Are social media here to stay or is that a dumb question for the NY Times to ask?
It’s surprising to me that the New York Times even asks the question in its Room for Debate column this morning, inviting six guest authors and the Twitter community to weigh in. Suggesting that Facebook’s “worrisome IPO” begs the question, the headline is a bit misleading as you’d be hard-pressed to find even a hint from the guest opinions that the phenomenon is a fad.
Most of the writers reiterate much of what we already know or have seen and read from countless other sources over the past few years. The positive: New levels of interaction that transcend geographic isolation. A transfer of power from the few to the many. A voice for people previously excluded. An easy way to stay constantly connected. The benefits of instant answers. And the negative: concerns about privacy and who ultimately has access to all of our online content and at whose discretion. Our increased inability to focus as we jump from one intrusion to another. The long term ramifications for teenagers who create public online identities before they’ve developed their real identities.

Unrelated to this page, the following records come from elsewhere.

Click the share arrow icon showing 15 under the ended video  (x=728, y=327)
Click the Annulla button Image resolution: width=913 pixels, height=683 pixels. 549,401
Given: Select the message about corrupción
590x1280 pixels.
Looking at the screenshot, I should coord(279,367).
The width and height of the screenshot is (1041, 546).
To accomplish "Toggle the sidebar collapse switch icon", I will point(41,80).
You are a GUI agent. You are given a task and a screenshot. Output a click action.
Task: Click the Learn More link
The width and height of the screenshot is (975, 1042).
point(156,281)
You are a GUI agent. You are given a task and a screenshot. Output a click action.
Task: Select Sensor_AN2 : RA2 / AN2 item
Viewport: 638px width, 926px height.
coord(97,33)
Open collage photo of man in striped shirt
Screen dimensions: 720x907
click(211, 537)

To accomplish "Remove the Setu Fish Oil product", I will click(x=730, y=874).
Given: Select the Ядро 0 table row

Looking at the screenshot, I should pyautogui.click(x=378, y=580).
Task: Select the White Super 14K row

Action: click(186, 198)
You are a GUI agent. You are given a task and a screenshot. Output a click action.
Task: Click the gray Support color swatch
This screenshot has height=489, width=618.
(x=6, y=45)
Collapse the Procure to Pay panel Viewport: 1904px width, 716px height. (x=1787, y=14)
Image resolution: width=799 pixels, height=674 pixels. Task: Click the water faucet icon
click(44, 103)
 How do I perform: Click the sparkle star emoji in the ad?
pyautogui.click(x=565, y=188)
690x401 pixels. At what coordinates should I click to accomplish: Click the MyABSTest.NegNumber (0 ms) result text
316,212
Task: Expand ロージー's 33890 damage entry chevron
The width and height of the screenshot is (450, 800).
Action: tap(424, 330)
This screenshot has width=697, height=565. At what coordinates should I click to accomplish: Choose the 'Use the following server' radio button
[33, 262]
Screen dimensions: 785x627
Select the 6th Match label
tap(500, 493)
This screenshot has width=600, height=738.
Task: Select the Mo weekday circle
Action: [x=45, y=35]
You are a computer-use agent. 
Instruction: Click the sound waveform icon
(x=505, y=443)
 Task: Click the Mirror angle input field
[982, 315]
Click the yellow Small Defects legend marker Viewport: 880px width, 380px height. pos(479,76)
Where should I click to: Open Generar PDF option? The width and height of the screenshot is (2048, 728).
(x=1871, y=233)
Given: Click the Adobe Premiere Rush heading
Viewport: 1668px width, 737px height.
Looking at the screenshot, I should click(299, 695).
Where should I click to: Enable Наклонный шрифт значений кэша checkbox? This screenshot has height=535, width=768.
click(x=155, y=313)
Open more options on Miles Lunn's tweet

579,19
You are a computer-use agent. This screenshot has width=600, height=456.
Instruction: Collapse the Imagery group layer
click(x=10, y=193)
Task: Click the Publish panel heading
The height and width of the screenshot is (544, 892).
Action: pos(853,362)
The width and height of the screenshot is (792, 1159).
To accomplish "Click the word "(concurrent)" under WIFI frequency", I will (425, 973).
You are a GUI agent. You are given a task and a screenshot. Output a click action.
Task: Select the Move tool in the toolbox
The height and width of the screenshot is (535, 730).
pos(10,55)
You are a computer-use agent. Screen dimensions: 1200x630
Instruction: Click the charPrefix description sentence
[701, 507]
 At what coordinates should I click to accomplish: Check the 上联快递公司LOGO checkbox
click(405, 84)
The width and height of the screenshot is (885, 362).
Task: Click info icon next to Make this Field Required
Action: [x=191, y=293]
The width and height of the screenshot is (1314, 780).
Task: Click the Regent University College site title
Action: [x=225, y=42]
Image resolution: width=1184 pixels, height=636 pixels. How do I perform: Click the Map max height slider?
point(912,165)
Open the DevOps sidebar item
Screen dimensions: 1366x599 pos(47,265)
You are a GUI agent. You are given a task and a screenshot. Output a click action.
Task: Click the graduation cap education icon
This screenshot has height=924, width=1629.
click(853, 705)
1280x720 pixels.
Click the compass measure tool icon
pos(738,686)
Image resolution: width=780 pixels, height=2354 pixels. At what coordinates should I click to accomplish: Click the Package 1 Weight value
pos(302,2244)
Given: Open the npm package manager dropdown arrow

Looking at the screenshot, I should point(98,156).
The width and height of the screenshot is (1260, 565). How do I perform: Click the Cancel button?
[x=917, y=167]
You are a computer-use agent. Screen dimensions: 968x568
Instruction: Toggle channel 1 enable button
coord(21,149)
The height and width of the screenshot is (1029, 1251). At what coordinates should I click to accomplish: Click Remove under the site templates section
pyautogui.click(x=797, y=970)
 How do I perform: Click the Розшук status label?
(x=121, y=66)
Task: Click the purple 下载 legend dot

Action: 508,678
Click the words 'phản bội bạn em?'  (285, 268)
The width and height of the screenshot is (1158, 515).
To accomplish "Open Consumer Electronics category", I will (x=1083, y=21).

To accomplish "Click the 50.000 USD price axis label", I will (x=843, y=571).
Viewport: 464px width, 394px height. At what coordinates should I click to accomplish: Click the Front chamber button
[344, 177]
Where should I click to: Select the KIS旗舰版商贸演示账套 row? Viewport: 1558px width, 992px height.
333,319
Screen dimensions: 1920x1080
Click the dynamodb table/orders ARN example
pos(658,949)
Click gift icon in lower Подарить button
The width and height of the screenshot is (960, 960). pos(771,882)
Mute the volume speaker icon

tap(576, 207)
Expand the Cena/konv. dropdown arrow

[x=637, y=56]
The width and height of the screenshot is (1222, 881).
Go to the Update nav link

Perhaps the Times feels compelled to cover a worn out topic because its readers are a year or two behind social media’s early adopters or the blogs that cover them. But is that possible when there are nearly a billion people on Facebook? Maybe it’s just that it’s hard to fill up an online newspaper when bits are endless and social media is still a hot enough topic to attract readers. Or better yet, the Times might just be practicing its own version of social media by giving others a voice, a say and a way to participate. There’s a hashtag #socialRFD if you want to join in.
I think the Times knows the answer. Of course social media are here to stay. Not because of the technologies or the platforms. Rather because Facebook and Twitter and Instagram allow us to resume the kinds of interactions that always defined human relationships until they were interrupted by the post industrial age when we moved to the suburbs, lost our sense of neighborhood and turned to TV for our solace. Thanks to all the new digital platforms on our iPads, phones and laptops, we can once again connect, albeit digitally, with people who share our interests, passions and concerns, maybe even meet and discover new virtual neighbors. (Granted, the fact that we tend to connect with people just like us, reinforcing existing beliefs and opinions is problem of which we should all be cognizant.)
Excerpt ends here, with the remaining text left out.